> [THE RECORDS]
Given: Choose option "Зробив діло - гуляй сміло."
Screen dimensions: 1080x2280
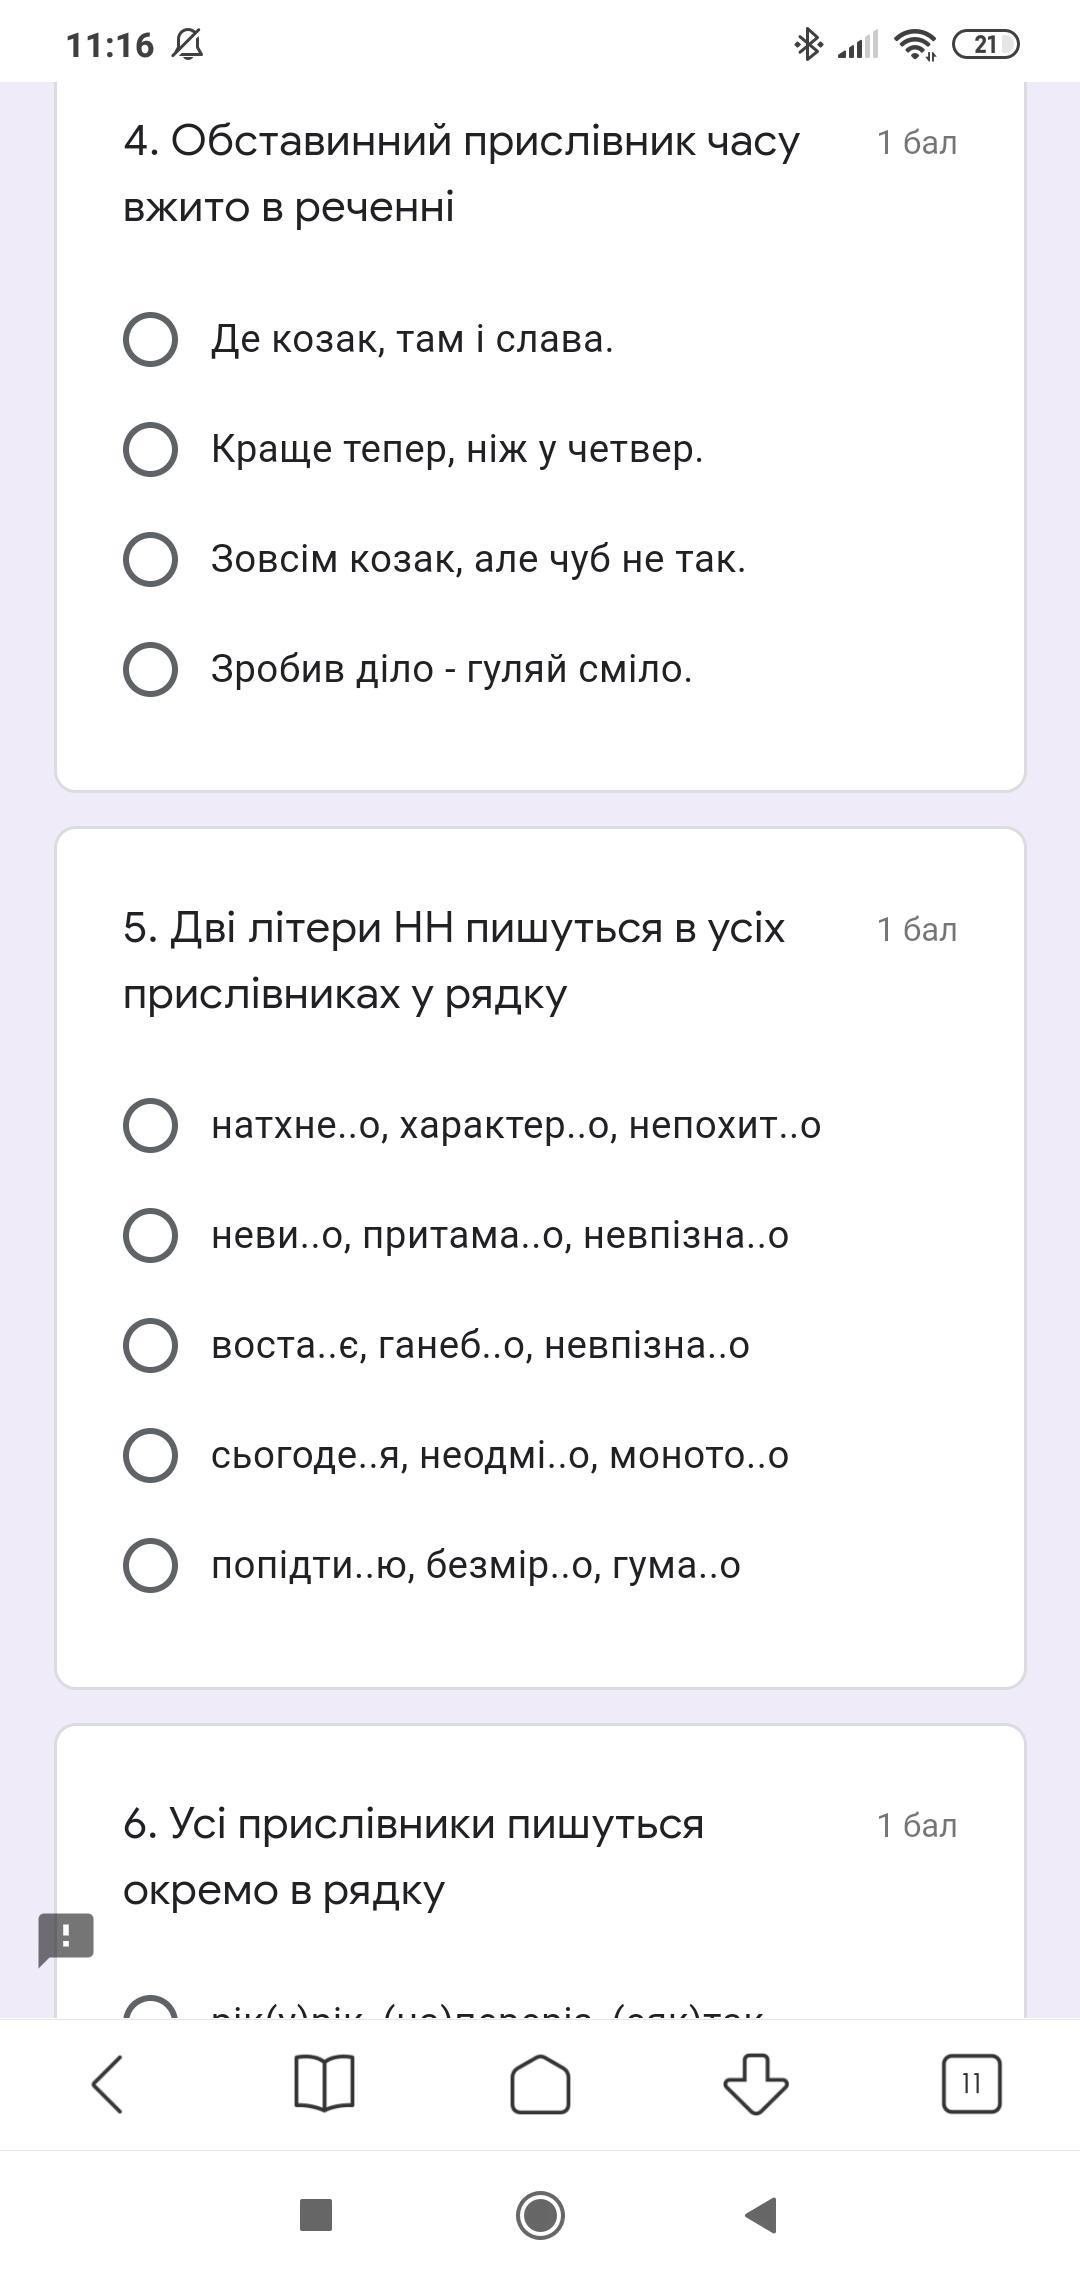Looking at the screenshot, I should pyautogui.click(x=151, y=669).
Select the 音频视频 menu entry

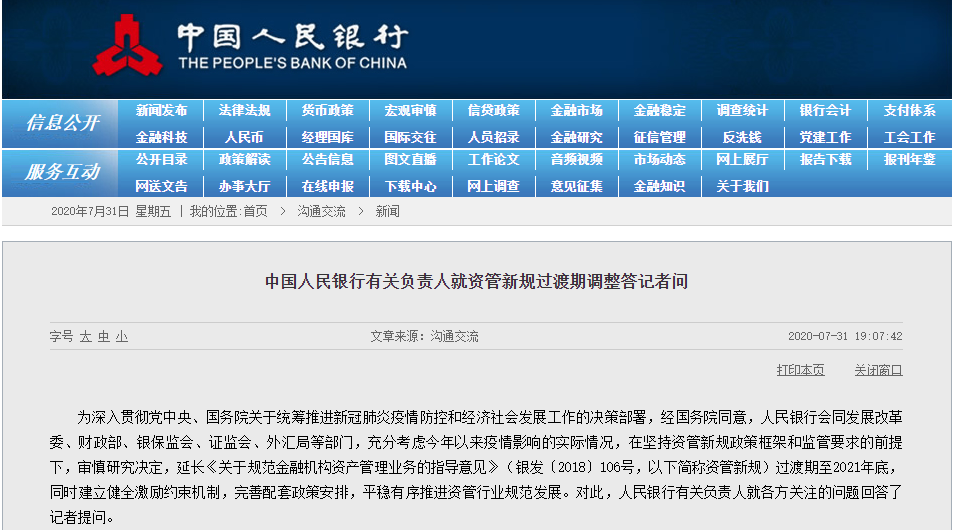[x=576, y=160]
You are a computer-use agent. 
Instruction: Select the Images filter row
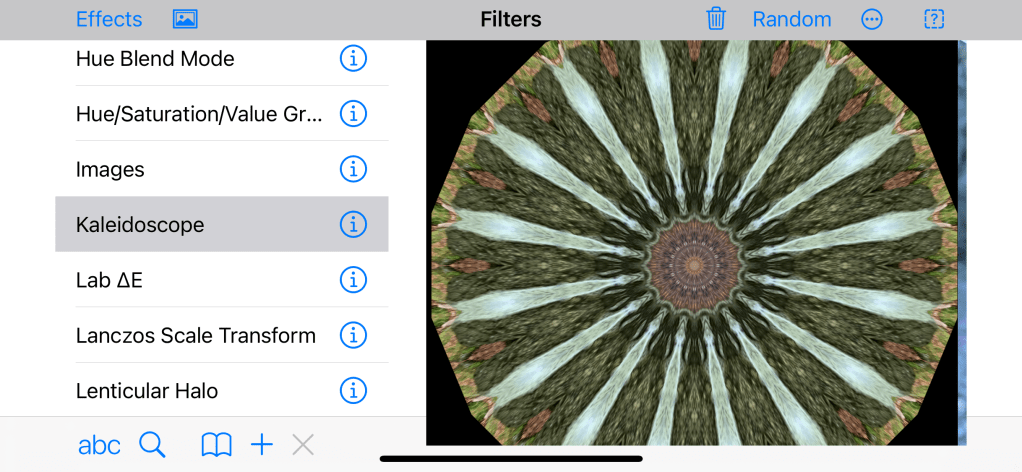coord(200,170)
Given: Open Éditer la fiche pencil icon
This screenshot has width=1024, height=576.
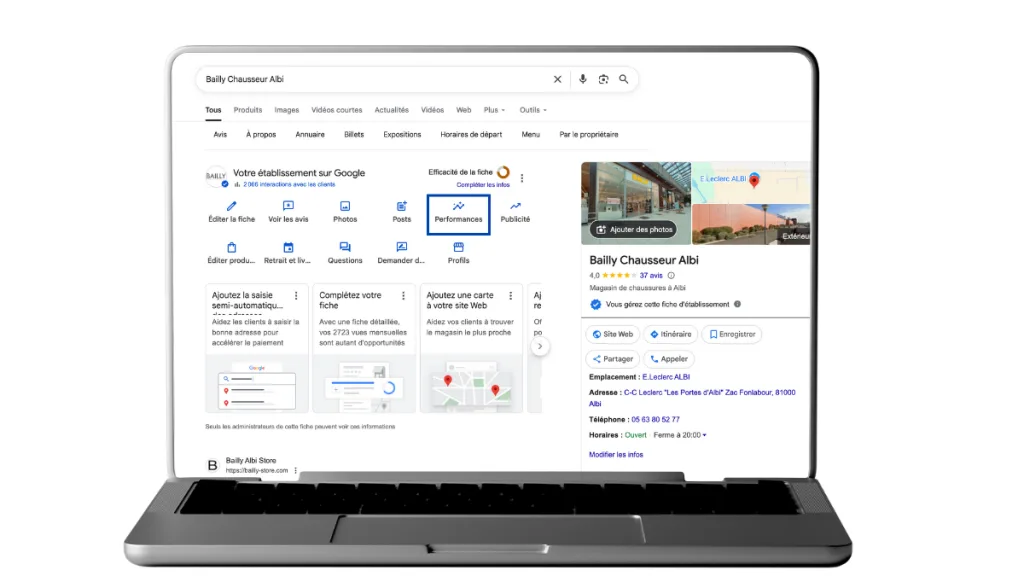Looking at the screenshot, I should (232, 206).
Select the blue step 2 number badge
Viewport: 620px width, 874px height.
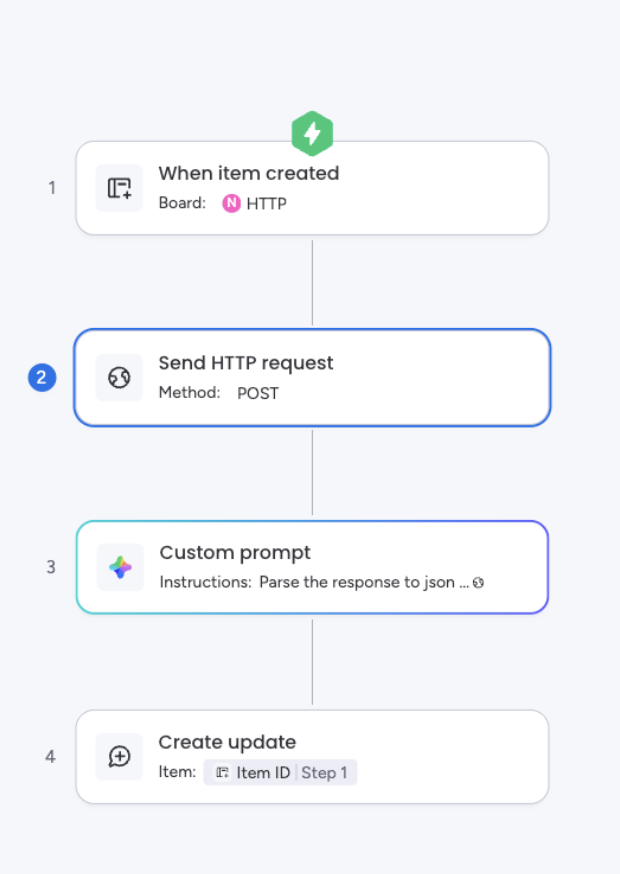click(x=42, y=377)
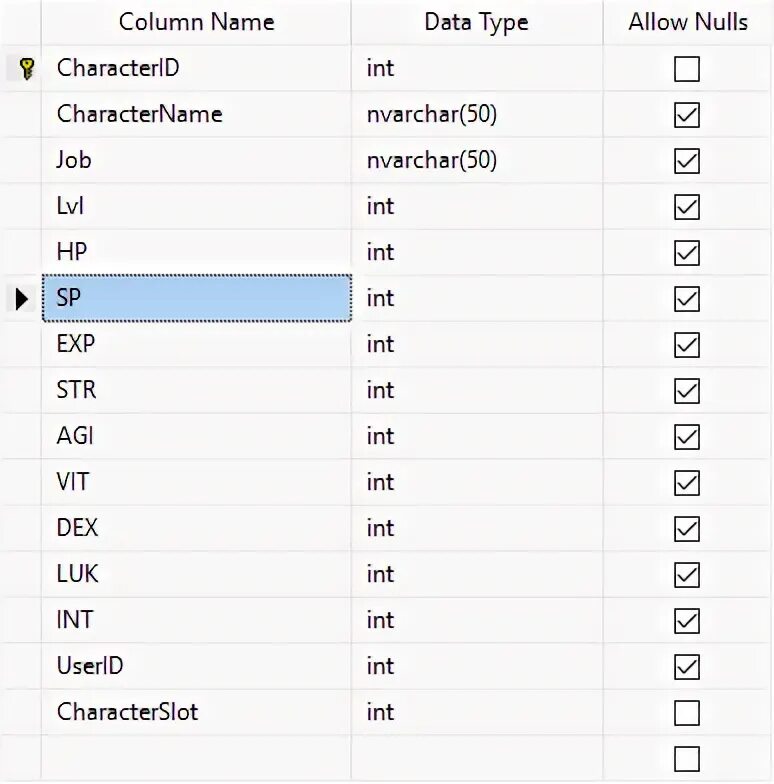The height and width of the screenshot is (784, 774).
Task: Click the Allow Nulls column header
Action: point(688,22)
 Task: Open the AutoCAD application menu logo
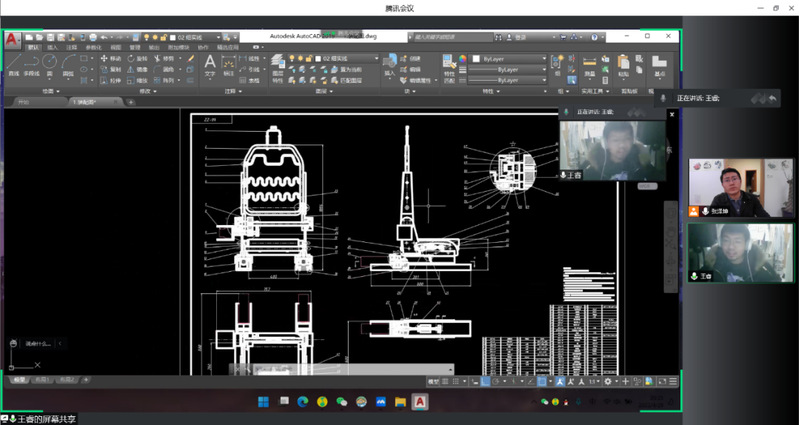12,38
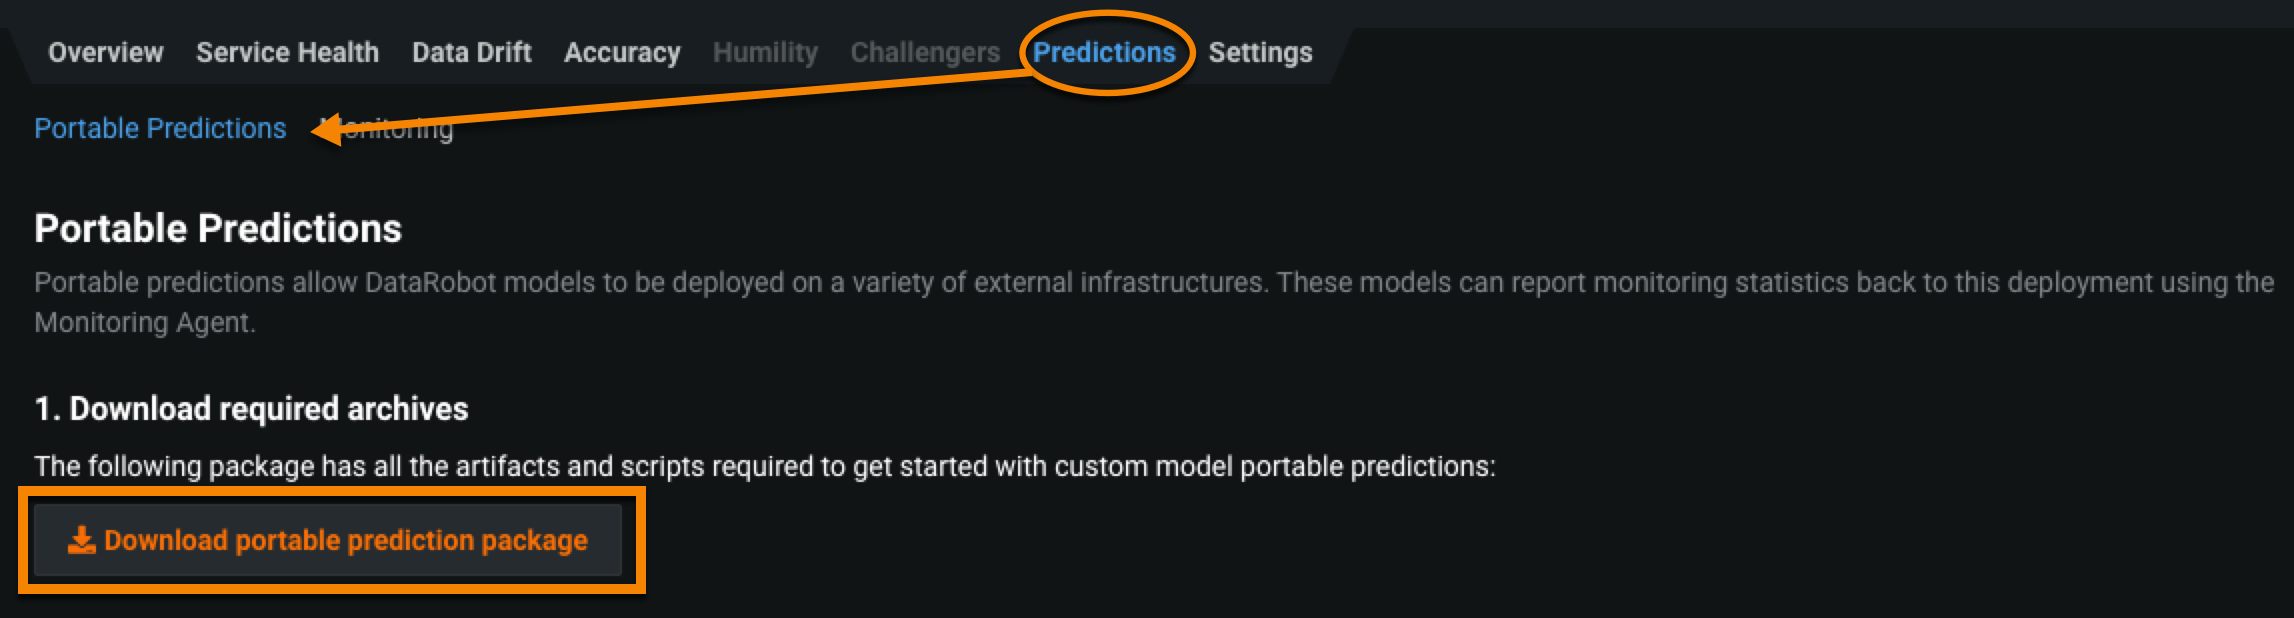This screenshot has height=618, width=2294.
Task: Select the Accuracy tab
Action: [x=622, y=53]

> [DESCRIPTION OF THE TASK] Only the pictures are to be omitted; restate everything else above exactly.

> [WRITTEN ANSWER]
Given: Choose option "Зробив діло - гуляй сміло."
Screen dimensions: 1080x2280
Looking at the screenshot, I should pyautogui.click(x=151, y=669).
Select the 音频视频 menu entry

[x=576, y=160]
You are a computer-use agent. 
Instruction: Select the Images filter row
coord(200,170)
Given: Open Éditer la fiche pencil icon
This screenshot has width=1024, height=576.
Looking at the screenshot, I should (232, 206).
Select the blue step 2 number badge
Viewport: 620px width, 874px height.
click(x=42, y=377)
The height and width of the screenshot is (784, 774).
Task: Click the Allow Nulls column header
Action: point(688,22)
 Task: Open the AutoCAD application menu logo
12,38
This screenshot has height=618, width=2294.
Task: Select the Accuracy tab
Action: [x=622, y=53]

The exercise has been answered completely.